The detection processing unit uses the chromosomes of N individuals obtained by the genetic algorithm processing for the previous frame image when starting the genetic algorithm processing for the next frame image. The object detection device according to claim 1.

The object detection apparatus according to claim 1, further comprising a reference information update unit that updates the template to another template.

The object detection according to claim 3, wherein the reference information update unit sets the histogram in the template when the histogram of the object region is the same or the difference between the plurality of frame images is the same. apparatus.

The object detection apparatus according to claim 1, wherein the histogram is created based on a Cr color system representing a red color difference.

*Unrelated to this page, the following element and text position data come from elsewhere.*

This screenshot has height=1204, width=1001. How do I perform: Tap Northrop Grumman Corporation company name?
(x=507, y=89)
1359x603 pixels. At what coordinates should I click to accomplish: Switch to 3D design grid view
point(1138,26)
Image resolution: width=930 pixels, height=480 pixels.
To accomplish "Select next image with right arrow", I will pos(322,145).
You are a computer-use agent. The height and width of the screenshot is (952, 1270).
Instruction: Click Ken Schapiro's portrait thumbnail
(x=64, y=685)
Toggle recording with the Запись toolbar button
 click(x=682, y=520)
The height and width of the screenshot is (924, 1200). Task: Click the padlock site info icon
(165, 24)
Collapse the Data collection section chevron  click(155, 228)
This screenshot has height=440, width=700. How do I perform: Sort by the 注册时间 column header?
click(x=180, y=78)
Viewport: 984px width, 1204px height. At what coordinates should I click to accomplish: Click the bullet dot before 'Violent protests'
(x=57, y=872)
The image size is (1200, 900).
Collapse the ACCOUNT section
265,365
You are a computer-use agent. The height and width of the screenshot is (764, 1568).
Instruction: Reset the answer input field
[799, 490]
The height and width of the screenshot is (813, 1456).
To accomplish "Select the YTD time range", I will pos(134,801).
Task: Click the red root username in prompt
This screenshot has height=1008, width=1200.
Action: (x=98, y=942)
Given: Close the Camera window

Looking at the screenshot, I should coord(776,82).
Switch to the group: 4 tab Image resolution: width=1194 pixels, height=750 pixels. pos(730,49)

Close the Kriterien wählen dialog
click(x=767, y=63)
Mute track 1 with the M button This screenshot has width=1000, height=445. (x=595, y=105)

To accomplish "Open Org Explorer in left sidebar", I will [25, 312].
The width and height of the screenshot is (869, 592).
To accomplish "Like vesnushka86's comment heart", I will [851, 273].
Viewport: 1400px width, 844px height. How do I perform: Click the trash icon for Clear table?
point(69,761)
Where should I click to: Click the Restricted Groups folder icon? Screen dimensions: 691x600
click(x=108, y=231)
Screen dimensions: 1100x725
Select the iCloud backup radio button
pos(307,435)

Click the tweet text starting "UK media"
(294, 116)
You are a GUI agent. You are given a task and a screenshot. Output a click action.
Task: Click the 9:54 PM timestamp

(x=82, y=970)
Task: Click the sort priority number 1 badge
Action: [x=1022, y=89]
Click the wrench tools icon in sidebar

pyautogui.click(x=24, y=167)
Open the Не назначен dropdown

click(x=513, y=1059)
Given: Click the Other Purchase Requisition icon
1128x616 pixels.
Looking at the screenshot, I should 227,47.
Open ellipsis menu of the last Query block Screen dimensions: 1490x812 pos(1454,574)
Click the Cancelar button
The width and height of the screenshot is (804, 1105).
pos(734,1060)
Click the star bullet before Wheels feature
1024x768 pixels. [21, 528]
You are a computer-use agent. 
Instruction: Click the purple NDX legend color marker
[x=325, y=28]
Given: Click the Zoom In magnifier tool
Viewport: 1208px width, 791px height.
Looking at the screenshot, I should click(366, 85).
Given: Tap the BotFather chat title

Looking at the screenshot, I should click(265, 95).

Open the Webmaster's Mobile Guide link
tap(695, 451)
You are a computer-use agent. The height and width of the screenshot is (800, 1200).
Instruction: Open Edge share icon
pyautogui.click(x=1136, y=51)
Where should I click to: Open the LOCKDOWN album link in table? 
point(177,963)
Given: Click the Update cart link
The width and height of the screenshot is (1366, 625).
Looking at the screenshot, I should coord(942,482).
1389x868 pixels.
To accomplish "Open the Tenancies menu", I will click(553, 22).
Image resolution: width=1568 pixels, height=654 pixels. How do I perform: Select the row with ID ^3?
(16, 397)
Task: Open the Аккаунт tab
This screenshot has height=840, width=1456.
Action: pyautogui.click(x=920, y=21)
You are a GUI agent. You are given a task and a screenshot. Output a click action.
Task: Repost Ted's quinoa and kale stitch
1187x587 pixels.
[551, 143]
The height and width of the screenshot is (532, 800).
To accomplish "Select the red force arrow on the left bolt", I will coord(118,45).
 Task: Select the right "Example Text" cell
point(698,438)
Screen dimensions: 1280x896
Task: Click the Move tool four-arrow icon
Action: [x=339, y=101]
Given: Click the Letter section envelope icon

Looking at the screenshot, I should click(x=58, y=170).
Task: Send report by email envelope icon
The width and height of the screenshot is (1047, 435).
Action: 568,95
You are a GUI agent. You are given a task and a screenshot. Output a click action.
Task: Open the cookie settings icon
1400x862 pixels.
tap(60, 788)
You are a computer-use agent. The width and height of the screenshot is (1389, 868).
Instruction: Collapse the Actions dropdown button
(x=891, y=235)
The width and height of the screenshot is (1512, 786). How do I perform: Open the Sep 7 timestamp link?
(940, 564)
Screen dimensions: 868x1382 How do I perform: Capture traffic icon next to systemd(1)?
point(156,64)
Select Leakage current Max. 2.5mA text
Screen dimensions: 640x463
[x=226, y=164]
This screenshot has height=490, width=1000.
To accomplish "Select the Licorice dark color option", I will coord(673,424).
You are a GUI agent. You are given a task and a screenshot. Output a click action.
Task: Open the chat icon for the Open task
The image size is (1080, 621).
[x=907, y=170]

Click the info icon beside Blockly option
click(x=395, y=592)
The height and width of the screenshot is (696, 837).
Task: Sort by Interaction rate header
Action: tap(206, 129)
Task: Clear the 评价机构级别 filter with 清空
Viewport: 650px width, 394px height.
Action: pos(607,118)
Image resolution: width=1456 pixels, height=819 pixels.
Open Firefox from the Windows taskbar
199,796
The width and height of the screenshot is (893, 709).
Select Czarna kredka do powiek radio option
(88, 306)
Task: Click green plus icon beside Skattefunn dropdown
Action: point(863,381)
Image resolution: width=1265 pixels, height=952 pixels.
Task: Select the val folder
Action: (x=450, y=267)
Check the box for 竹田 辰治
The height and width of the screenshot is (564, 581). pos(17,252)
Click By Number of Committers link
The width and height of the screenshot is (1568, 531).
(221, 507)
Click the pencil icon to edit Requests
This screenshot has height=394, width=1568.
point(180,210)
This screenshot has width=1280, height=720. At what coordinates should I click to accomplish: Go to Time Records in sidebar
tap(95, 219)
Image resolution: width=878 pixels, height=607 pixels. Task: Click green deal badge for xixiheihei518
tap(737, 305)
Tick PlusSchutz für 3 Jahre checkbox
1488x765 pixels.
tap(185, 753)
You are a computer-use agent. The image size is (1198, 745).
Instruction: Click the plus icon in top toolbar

An object detection program for detecting an object whose posture has been changed,
Computer
A reference information creation unit that creates a histogram as a template from a still image of an object photographed by the image acquisition unit;
An object region is detected from a frame image to be searched based on a frame image to be searched and a template created by the reference information creating unit among a plurality of frame images constituting a moving image photographed by the image acquisition unit. A detection processing unit,
Function as
An object detection program, wherein the detection processing unit performs the following processes (α1) to (α4) based on a genetic algorithm.
(α1) N individuals including parameters for specifying the object region are generated in the search target image.
(α2) Histograms of object regions specified by chromosomal parameters of each individual are created, and the degree of coincidence between these histograms and the template created by the reference information creation unit is evaluated by the fitness function.
(α3) N new individuals are generated by genetic operations based on selection, crossover, and mutation for N individuals.
(α4) The above (α2) and (α3) are repeated until the generation change limit, and the parameter of the individual having the highest fitness among the individuals of the last generation is set as a solution, and the region specified by the solution is defined as the object region to decide.

The detection processing unit uses the chromosomes of N individuals obtained by the genetic algorithm processing for the previous frame image when starting the genetic algorithm processing for the next frame image. The object detection program according to claim 6.

A reference information update unit that updates the computer with another template;
The object detection program according to claim 6, wherein the object detection program is made to function as:

9. The object detection according to claim 8, wherein the reference information update unit sets the histogram in the template when the histogram of the object region is the same or the difference between the plurality of frame images is the same. program.

The face tracking program according to claim 6, wherein the histogram is created based on a Cr color system representing a red color difference.